Material shown START

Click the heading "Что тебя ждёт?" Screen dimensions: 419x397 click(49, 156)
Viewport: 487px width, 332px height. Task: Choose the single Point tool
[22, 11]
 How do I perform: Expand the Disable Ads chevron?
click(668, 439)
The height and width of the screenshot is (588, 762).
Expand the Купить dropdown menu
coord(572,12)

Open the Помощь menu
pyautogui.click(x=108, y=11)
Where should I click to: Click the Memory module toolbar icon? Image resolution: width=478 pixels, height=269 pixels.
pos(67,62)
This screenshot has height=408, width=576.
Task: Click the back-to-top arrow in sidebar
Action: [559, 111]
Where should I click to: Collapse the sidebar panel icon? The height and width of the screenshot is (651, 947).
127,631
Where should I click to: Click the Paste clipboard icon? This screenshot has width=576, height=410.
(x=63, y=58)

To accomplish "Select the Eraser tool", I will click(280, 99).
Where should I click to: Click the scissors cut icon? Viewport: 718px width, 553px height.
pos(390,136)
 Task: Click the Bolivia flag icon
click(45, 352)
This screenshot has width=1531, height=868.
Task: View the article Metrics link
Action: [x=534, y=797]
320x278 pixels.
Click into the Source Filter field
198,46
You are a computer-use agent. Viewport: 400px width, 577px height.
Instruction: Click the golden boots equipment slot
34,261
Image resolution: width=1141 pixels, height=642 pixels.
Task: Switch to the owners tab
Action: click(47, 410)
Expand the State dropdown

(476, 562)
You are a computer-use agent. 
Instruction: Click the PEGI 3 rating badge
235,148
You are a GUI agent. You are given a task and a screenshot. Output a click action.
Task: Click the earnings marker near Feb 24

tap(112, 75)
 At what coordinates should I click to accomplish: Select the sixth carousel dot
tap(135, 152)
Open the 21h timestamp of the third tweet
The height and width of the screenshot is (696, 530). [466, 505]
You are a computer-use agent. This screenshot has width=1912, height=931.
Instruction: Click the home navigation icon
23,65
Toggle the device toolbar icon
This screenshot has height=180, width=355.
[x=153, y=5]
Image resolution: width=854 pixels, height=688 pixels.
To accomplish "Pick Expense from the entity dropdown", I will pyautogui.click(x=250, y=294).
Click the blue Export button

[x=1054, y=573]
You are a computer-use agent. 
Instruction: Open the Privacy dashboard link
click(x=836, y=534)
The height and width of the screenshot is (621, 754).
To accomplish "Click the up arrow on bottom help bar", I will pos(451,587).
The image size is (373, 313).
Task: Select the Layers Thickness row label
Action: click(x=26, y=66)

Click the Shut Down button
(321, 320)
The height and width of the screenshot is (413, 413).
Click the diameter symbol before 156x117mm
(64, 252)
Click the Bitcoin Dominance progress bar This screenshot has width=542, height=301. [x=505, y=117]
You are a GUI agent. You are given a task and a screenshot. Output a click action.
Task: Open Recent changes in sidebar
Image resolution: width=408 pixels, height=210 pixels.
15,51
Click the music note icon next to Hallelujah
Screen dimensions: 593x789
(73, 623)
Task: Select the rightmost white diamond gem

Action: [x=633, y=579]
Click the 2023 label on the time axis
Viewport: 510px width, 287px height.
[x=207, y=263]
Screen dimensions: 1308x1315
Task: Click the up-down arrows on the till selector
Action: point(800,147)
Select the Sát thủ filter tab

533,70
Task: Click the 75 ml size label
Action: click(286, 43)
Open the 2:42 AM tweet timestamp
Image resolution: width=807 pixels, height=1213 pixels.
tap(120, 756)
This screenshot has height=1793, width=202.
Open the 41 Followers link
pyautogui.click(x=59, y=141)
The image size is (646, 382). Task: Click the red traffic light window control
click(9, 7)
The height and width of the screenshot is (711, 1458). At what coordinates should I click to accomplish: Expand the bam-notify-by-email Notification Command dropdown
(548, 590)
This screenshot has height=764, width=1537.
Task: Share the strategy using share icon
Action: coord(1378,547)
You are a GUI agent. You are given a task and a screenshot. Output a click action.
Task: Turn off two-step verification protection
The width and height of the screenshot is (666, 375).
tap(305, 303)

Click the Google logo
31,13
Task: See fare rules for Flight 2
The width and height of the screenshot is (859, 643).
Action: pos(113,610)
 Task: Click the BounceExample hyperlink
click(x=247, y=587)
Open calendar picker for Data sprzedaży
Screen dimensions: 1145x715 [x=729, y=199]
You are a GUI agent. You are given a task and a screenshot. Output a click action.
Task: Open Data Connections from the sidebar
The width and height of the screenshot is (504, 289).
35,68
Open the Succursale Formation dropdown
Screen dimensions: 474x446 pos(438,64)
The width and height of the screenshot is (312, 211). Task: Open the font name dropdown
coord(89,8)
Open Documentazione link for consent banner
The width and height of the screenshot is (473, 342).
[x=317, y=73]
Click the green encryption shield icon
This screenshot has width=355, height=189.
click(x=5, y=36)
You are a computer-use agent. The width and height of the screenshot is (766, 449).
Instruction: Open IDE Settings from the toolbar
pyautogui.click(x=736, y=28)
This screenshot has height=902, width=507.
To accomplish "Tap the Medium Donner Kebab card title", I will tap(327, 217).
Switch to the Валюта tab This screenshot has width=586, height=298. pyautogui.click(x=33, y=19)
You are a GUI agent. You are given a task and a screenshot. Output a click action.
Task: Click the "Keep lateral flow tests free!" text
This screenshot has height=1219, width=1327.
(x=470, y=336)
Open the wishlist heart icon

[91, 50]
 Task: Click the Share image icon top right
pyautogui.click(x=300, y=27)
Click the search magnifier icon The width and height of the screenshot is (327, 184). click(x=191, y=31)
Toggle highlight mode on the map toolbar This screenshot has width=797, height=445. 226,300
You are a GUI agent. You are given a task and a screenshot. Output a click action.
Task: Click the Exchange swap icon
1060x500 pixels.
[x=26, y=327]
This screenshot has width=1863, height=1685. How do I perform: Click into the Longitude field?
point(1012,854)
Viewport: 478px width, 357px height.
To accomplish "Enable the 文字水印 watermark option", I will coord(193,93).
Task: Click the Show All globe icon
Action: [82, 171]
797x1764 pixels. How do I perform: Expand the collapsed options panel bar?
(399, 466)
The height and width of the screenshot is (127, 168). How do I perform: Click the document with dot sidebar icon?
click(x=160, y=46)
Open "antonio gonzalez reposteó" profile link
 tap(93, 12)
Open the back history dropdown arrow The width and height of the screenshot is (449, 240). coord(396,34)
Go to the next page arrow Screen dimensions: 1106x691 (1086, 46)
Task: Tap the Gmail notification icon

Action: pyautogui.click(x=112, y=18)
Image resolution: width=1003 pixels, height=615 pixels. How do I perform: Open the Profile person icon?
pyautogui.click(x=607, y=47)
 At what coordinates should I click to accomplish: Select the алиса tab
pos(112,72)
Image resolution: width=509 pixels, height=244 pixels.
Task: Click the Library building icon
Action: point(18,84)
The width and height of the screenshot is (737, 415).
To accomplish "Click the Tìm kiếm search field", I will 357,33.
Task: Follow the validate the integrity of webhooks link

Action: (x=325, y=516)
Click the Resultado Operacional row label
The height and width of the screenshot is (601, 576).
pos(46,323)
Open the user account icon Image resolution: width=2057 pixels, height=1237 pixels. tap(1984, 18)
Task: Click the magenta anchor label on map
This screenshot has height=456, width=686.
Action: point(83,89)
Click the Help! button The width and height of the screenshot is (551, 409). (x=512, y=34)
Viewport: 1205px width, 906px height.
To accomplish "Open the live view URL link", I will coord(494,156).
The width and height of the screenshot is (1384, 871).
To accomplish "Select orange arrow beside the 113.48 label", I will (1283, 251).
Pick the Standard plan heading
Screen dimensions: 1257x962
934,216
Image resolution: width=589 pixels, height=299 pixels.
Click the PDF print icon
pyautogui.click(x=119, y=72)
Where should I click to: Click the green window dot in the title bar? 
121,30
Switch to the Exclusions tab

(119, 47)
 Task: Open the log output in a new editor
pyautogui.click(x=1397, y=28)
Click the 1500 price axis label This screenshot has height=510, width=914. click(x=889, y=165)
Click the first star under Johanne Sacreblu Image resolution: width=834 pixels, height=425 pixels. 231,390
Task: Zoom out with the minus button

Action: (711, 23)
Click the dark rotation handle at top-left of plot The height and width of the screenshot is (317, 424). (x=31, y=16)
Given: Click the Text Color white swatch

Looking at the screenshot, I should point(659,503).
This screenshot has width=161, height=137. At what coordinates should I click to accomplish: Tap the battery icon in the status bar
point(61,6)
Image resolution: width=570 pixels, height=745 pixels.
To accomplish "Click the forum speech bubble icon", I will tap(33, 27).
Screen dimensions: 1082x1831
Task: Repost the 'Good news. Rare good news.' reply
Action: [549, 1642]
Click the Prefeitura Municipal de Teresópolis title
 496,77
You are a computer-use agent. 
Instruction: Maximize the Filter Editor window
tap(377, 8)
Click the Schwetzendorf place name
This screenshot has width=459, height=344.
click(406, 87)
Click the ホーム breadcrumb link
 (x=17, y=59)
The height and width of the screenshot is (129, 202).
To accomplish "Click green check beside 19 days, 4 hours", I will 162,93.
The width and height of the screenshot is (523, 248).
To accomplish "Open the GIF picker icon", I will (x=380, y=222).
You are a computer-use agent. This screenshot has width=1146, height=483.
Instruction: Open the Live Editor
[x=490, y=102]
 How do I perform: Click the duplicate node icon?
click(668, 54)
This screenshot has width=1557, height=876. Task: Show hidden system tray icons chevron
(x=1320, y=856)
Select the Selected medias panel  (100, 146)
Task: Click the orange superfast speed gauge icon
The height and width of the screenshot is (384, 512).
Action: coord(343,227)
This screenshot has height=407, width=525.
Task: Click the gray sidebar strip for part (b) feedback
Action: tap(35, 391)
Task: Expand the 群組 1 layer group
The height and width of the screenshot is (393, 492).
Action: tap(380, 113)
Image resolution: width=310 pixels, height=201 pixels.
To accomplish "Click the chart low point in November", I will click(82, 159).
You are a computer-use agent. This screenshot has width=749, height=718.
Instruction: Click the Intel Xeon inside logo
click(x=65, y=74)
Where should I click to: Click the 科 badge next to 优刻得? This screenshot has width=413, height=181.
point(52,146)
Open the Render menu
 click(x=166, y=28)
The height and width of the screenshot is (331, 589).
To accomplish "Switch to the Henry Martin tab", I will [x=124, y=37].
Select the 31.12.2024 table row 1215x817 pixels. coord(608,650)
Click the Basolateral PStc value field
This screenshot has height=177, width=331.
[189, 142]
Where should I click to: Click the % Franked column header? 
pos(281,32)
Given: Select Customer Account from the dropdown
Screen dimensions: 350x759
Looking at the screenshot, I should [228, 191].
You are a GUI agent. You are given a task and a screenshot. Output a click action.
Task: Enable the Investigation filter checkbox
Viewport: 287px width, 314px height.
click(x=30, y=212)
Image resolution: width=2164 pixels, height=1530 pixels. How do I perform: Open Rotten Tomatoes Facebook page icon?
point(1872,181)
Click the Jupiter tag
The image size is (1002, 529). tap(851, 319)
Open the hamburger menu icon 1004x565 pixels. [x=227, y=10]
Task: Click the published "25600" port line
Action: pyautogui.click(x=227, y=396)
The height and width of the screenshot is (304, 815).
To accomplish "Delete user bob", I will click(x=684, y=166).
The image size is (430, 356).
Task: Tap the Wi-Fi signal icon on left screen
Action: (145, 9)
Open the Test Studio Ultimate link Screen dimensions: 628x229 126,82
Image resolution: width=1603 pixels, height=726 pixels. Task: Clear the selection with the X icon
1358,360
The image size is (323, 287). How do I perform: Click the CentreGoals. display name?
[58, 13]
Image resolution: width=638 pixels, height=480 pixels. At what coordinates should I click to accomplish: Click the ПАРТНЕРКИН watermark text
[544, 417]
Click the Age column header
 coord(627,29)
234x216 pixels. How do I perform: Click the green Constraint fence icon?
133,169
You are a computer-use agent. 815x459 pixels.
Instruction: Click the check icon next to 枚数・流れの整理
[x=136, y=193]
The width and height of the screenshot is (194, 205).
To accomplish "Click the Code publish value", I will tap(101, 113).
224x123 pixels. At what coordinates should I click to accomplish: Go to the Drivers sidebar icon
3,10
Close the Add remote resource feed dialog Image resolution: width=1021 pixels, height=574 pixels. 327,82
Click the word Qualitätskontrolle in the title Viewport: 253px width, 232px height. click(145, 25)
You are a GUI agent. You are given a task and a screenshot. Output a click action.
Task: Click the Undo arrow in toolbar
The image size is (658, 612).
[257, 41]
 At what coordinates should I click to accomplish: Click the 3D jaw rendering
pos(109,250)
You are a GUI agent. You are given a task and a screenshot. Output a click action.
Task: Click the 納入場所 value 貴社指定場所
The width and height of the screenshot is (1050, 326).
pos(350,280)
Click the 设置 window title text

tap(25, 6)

Material shown END

### [Goal of the exercise]
Only the lines that contain the string "value" should be copied from the entries above.

### [Result of this exercise]
Click the Basolateral PStc value field
To accomplish "Click the Code publish value", I will tap(101, 113).
Task: Click the 納入場所 value 貴社指定場所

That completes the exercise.